Delaney watched the proceedings from a discreet distance with John standing at her side.
“Now, Miss Cole, ma’am,” the first officer said with practiced tact and respect. “You’d best accept that Mr. Wayne doesn’t want to see you and leave quietly. We wouldn’t want to have to take you to the station—not a star like you.”
“You bastards, he paid you off, too, didn’t he?” Rina spat. Then, with a lightning switch that raised the flesh on Delaney’s arms, she changed the object of her hatred. “Luke thinks he’s too good for me. He thinks he can treat me like this and get away with it. He’s wrong. Dead wrong.”

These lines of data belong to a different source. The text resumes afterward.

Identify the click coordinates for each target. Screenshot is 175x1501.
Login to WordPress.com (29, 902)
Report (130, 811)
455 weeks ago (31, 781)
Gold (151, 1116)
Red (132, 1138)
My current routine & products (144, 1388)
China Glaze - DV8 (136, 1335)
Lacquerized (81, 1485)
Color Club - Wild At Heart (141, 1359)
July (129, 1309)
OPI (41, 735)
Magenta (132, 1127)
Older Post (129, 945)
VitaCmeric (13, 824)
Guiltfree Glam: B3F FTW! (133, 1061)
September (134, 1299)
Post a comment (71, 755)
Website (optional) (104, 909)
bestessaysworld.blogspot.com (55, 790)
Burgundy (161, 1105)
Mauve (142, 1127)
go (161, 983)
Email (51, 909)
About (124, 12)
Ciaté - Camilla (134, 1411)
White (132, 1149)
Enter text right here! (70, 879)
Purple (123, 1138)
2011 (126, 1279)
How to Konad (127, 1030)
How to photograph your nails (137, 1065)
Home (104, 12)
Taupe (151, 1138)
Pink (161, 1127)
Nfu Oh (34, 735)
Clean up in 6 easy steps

She yanked open the car door and climbed inside, shutting the door with a resounding slam! The engine roared to life. Rina gunned it, then threw the car into reverse, the tires spinning and finding traction to propel the car backwards. She missed the patrol vehicle by no more than a layer of chrome.
Oddly, Delaney didn’t feel an ounce of relief. She walked over to the policeman. “If it’s possible, find out where she goes and let me know?”
“Somehow I doubt she’ll be leaving town, ma’am.”
“So do I,” she agreed on a sigh. “So do I.”
During the long and deliberately slow walk back to the house, Delaney recognized that she’d underestimated Rina Cole. A part of her hadn’t believed Rina would follow up on her previous attempt. She thought Rina would be crazy to do it, crazy to risk prison, crazy to throw away what was left of her career. But the woman was crazy.
She found Riley and Lucas in the living room. “Rina’s gone,” she said as she joined them. “Unfortunately, I think we can count on her being back.”
Riley nodded. “Would you believe Arthur just called to warn us that Rina was on her way to Aspen?”
Delaney couldn’t smile at the irony of that. “His warning came a little late.”
“That’s what I told him.”
She turned to Lucas. “I said it before, Luke, and I’ll say it again. You need a security gate installed, and it can’t be done soon enough.”